:: DOCUMENT EXCERPT ::
((

Firefighters responding to 9/11 at increased cancer risk
Firefighters exposed to toxic dust and fumes clogging the air after the World Trade Center towers collapsed 10 years ago are more likely to develop cancer, according to a new study.
When compared with firefighters who did not work at ground zero, firefighters working the pile were 19% more likely to get a cancer diagnosis.
According to the research, published Thursday in the Lancet medical journal, the increase occurred during the first seven years after 9/11.
“We excluded cancers that might have been diagnosed early (that may have existed before the attack) … and we still see a 19% increase,” said Dr. David Prezant, chief medical officer at the New York City Fire Department and the study’s lead author, in a recent interview with CNN. “When we put those cancers back in, we see a 32% increase.”
It is an unexpected finding considering that for most cancers, the latency period — the time between exposure to a carcinogen and expression of disease — tends to span decades.
“My initial bias was that for the first 10 or 15 years we would not see an increase,” said Prezant. “That’s another reason I think our findings are so strong, because I actually thought we would find the opposite.”
One theory about how cancer might develop so soon among responders is that the unique characteristics of ground zero dust, and the sheer number of chemicals contained in it, may have accelerated disease in responders.

))

:: PROVIDED INFORMATION ::
((

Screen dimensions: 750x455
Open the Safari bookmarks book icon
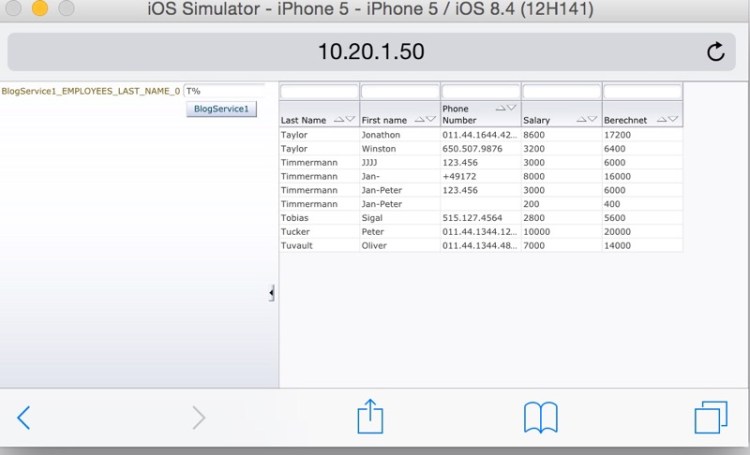coord(540,417)
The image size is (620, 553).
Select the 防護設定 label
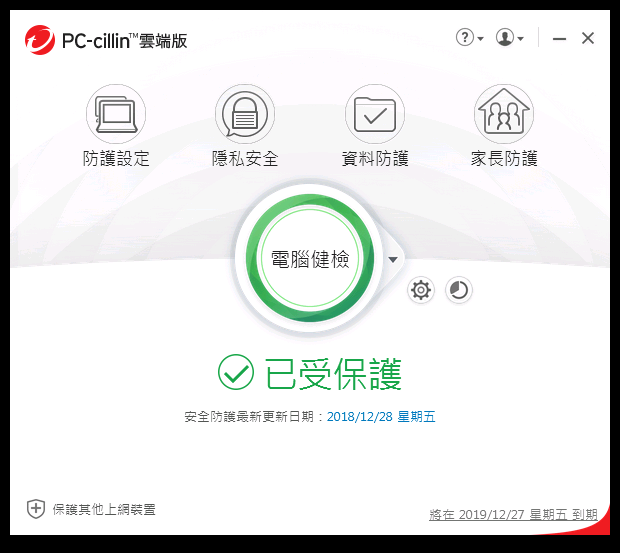click(x=116, y=159)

))

:: TASK DETAILS ::
Reproduce verbatim the passage of the article on cancer risk among 9/11 firefighters, starting at "One theory about" and ending at "disease in responders.".

:: TASK RESULT ::
One theory about how cancer might develop so soon among responders is that the unique characteristics of ground zero dust, and the sheer number of chemicals contained in it, may have accelerated disease in responders.